[Your assignment]
Retype every line of the data, keeping each word exactly.

[Record excerpts]

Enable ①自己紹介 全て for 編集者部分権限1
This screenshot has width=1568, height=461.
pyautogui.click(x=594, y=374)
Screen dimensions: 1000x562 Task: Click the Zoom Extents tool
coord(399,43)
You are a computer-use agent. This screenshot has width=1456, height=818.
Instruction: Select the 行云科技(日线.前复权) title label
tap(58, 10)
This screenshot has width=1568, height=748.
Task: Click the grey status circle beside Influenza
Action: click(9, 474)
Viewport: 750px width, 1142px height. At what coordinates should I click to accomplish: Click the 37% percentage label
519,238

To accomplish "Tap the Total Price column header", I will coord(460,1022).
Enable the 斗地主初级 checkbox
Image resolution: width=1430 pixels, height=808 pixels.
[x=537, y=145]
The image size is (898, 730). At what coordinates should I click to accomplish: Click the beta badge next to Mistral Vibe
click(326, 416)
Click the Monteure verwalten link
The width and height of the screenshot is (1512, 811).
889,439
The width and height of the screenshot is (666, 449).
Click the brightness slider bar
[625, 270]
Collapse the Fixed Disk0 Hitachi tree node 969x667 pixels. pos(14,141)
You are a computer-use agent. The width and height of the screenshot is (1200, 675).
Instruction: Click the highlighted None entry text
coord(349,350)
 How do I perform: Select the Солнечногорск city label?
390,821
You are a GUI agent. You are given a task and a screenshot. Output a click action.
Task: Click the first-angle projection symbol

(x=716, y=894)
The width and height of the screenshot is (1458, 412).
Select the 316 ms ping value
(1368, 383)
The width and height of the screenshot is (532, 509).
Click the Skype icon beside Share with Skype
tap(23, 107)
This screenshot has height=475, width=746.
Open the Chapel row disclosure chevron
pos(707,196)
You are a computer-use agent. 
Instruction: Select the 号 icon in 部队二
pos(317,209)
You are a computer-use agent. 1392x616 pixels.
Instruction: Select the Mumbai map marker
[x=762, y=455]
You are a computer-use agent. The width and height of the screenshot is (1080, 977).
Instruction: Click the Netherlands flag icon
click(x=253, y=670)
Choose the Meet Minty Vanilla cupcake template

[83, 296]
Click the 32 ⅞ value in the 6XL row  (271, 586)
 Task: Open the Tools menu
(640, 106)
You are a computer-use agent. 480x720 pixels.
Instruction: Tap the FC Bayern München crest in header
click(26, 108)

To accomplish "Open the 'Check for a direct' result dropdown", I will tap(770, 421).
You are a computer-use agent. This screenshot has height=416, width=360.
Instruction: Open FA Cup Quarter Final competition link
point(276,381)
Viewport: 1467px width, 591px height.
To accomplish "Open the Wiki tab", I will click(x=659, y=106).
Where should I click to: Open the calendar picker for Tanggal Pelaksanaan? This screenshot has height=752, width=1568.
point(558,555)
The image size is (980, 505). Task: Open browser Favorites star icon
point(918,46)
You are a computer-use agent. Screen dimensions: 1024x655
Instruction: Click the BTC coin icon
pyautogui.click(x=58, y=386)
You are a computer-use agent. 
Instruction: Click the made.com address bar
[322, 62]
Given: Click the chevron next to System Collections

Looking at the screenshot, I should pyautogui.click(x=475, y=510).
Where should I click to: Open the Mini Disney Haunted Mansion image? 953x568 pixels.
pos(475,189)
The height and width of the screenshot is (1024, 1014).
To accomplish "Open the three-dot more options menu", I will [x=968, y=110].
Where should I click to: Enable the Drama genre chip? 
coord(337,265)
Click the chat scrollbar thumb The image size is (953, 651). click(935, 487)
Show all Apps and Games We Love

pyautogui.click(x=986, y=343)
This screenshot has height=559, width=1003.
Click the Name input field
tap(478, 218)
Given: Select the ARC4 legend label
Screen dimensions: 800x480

[Response for this exercise]
Enable ①自己紹介 全て for 編集者部分権限1
This screenshot has width=1568, height=461.
pyautogui.click(x=594, y=374)
Screen dimensions: 1000x562 Task: Click the Zoom Extents tool
coord(399,43)
You are a computer-use agent. This screenshot has width=1456, height=818.
Instruction: Select the 行云科技(日线.前复权) title label
tap(58, 10)
This screenshot has width=1568, height=748.
Task: Click the grey status circle beside Influenza
Action: click(9, 474)
Viewport: 750px width, 1142px height. At what coordinates should I click to accomplish: Click the 37% percentage label
519,238

To accomplish "Tap the Total Price column header", I will coord(460,1022).
Enable the 斗地主初级 checkbox
Image resolution: width=1430 pixels, height=808 pixels.
[x=537, y=145]
The image size is (898, 730). At what coordinates should I click to accomplish: Click the beta badge next to Mistral Vibe
click(326, 416)
Click the Monteure verwalten link
The width and height of the screenshot is (1512, 811).
889,439
The width and height of the screenshot is (666, 449).
Click the brightness slider bar
[625, 270]
Collapse the Fixed Disk0 Hitachi tree node 969x667 pixels. pos(14,141)
You are a computer-use agent. The width and height of the screenshot is (1200, 675).
Instruction: Click the highlighted None entry text
coord(349,350)
 How do I perform: Select the Солнечногорск city label?
390,821
You are a GUI agent. You are given a task and a screenshot. Output a click action.
Task: Click the first-angle projection symbol

(x=716, y=894)
The width and height of the screenshot is (1458, 412).
Select the 316 ms ping value
(1368, 383)
The width and height of the screenshot is (532, 509).
Click the Skype icon beside Share with Skype
tap(23, 107)
This screenshot has height=475, width=746.
Open the Chapel row disclosure chevron
pos(707,196)
You are a computer-use agent. 
Instruction: Select the 号 icon in 部队二
pos(317,209)
You are a computer-use agent. 1392x616 pixels.
Instruction: Select the Mumbai map marker
[x=762, y=455]
You are a computer-use agent. The width and height of the screenshot is (1080, 977).
Instruction: Click the Netherlands flag icon
click(x=253, y=670)
Choose the Meet Minty Vanilla cupcake template

[83, 296]
Click the 32 ⅞ value in the 6XL row  (271, 586)
 Task: Open the Tools menu
(640, 106)
You are a computer-use agent. 480x720 pixels.
Instruction: Tap the FC Bayern München crest in header
click(26, 108)

To accomplish "Open the 'Check for a direct' result dropdown", I will tap(770, 421).
You are a computer-use agent. This screenshot has height=416, width=360.
Instruction: Open FA Cup Quarter Final competition link
point(276,381)
Viewport: 1467px width, 591px height.
To accomplish "Open the Wiki tab", I will click(x=659, y=106).
Where should I click to: Open the calendar picker for Tanggal Pelaksanaan? This screenshot has height=752, width=1568.
point(558,555)
The image size is (980, 505). Task: Open browser Favorites star icon
point(918,46)
You are a computer-use agent. Screen dimensions: 1024x655
Instruction: Click the BTC coin icon
pyautogui.click(x=58, y=386)
You are a computer-use agent. 
Instruction: Click the made.com address bar
[322, 62]
Given: Click the chevron next to System Collections

Looking at the screenshot, I should pyautogui.click(x=475, y=510).
Where should I click to: Open the Mini Disney Haunted Mansion image? 953x568 pixels.
pos(475,189)
The height and width of the screenshot is (1024, 1014).
To accomplish "Open the three-dot more options menu", I will [x=968, y=110].
Where should I click to: Enable the Drama genre chip? 
coord(337,265)
Click the chat scrollbar thumb The image size is (953, 651). click(935, 487)
Show all Apps and Games We Love

pyautogui.click(x=986, y=343)
This screenshot has height=559, width=1003.
Click the Name input field
tap(478, 218)
Given: Select the ARC4 legend label
Screen dimensions: 800x480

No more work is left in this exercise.